→ **What is being asked**: Would you find each line in the entries below with the string "will" and copy it?

Stored items
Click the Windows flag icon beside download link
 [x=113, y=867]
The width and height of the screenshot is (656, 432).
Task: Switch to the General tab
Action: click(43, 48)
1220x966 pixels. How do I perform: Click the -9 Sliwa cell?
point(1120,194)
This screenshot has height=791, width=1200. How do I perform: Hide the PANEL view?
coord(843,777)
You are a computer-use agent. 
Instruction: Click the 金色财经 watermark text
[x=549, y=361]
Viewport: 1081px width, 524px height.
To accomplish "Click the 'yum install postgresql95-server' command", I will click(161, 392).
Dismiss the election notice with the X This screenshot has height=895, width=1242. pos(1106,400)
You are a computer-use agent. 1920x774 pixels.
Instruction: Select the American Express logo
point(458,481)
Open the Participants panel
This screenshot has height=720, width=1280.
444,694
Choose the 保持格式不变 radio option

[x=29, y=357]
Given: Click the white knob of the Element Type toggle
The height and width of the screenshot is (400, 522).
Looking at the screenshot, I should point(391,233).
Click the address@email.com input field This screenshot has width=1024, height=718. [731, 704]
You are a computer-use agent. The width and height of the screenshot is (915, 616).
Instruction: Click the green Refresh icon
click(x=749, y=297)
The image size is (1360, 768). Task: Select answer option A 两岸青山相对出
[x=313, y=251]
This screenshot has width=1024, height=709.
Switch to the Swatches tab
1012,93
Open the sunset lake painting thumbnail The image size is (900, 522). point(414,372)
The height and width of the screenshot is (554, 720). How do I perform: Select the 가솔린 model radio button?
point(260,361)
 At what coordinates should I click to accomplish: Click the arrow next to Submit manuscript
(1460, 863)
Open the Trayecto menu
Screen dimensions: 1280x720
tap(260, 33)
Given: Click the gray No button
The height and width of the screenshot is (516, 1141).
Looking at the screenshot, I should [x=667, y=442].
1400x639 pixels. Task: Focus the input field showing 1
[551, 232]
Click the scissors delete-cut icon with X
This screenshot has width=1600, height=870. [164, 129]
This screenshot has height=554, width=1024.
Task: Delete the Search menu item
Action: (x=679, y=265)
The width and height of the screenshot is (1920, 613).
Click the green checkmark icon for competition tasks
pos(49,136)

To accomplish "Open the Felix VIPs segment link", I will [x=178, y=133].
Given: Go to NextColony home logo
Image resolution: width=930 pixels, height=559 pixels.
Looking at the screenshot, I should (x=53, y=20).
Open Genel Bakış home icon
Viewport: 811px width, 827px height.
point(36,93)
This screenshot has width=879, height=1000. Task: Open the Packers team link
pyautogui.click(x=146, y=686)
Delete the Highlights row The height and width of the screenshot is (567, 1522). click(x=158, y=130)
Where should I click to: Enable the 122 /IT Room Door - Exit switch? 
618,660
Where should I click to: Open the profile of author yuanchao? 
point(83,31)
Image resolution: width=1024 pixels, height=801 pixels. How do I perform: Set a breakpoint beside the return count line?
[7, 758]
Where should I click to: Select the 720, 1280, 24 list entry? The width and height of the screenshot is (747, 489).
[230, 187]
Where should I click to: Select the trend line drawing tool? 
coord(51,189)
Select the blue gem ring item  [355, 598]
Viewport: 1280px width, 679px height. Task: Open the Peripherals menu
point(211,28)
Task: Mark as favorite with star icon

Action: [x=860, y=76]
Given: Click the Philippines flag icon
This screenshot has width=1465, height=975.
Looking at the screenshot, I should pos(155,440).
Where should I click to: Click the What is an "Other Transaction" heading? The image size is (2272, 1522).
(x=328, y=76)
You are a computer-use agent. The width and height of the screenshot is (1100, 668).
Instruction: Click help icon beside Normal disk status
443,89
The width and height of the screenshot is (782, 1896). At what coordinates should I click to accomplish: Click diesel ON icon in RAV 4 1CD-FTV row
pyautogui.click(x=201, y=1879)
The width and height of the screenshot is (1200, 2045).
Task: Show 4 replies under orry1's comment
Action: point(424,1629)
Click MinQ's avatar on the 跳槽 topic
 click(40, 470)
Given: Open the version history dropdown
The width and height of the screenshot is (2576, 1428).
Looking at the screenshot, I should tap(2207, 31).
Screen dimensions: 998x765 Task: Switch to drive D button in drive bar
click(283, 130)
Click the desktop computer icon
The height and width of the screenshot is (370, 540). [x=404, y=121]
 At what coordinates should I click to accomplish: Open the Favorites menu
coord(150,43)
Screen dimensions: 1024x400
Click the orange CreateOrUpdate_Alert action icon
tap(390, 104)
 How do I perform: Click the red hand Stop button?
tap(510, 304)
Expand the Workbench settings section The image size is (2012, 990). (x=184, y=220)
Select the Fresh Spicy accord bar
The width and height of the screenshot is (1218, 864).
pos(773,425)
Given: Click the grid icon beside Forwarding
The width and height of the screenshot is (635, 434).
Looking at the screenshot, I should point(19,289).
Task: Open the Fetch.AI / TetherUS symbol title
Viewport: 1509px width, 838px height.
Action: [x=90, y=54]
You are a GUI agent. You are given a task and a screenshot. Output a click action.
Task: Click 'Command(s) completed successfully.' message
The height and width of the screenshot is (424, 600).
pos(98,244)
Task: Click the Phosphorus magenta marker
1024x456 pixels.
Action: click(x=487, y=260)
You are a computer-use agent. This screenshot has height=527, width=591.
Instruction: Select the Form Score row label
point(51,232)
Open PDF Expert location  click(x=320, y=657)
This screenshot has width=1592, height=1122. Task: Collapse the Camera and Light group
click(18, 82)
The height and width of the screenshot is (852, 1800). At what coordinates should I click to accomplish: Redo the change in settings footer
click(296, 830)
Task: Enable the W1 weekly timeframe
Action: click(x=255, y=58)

→ **Exercise solution**:
To accomplish "Click the 'yum install postgresql95-server' command", I will click(161, 392).
To accomplish "Open the Felix VIPs segment link", I will [x=178, y=133].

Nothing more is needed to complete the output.